2018年9月2日(土)、名古屋市市民活動推進センターにて、「オリンピック・パラリンピックのボランティア ~リオ大会と平昌大会の活動報告と東京大会への展望~」をテーマに公開講座を開催し、35名の方に参加いただきました。ロンドン、ソチ、リオデジャネイロオリンピックのボランティア経験を有する日本スポーツボランティアネットワーク(JSVN)特別講師の西川千春氏からは、「2016リオデジャネイロオリンピックボランティア活動報告」、笹川スポーツ財団スポーツ政策研究所主席研究員でJSVN講師の澁谷茂樹氏からは、「2018平昌オリンピック・パラリンピック視察報告」をしていただきました。
西川氏からは、オリンピック・パラリンピック開催の目的、大義、ミッションの重要性、そしてボランティア参加の理由、動機など、ご自身の経験やロンドン大会の事例などを中心に解説をしていただきました。ロンドン大会は、「英国をスポーツ先進国とする」「都市の再開発」「次世代に夢と希望を与える」「持続的な生活空間のモデルとする」「観光、ビジネスにとって魅力的な国であることのアピール」を目的に掲げていました。24万人(募集定員は7万人) もの応募者の中から選ばれたボランティアは、大会の顔であり市民の代表とされ、自己実現の場として自身の能力と時間を提供するものであるとされています。ロンドン大会のボランティアは「Games Makers」と呼ばれ、現在も地域イベントでボランティアとして活躍を続けています。

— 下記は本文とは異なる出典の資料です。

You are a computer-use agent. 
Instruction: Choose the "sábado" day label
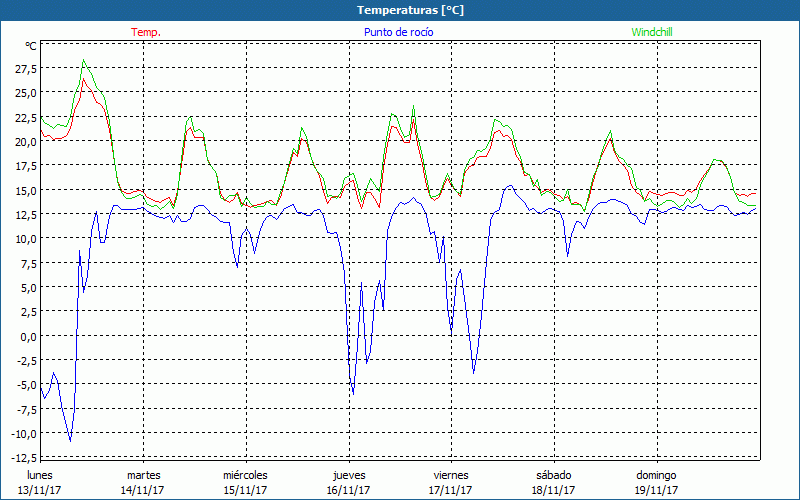pos(554,475)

澁谷氏からは、本年開催された平昌オリンピック・パラリンピックで調査したボランティア活動状況の報告をしていただきました。ボランティアは、総勢24000名のうち24歳以下の女子大生が8割で、中高年の参加者は、地元のボランティア経験者でした。障害のあるボランティアは、少なかったです。活動によっては人員の過不足があり、人が余っている所や足りずに「酷使」されている所がありました。待遇面では、ボランティア用の宿舎があったものの相部屋で、宿舎からバスで1時間以上と都市から離れた会場の多い冬季大会の特徴がでていました。閉会式では、ボランティアと選手が交流するといった一幕もあり、とても印象に残っています。ボランティアには、来場者対応など笑顔でおもてなしをする活動が多く、平昌でも「ボランティアは大会の顔」であると感じました。
東京オリンピック・パラリンピックのボランティア募集は、9月中旬と言われておりディスカッションでは、ボランティアに参加するための具体的な質問がなされました。名古屋わかもの会議が共催(主催JSVN)となり本講座を東京以外で初めて開催し、受講希望者が如何ほどか心配しましたがほぼ定員数に達し、ボランティアへの関心が高まっていると感じました。地方でのネットワークづくりのために、この様なイベントの必要性を感じる機会となりました。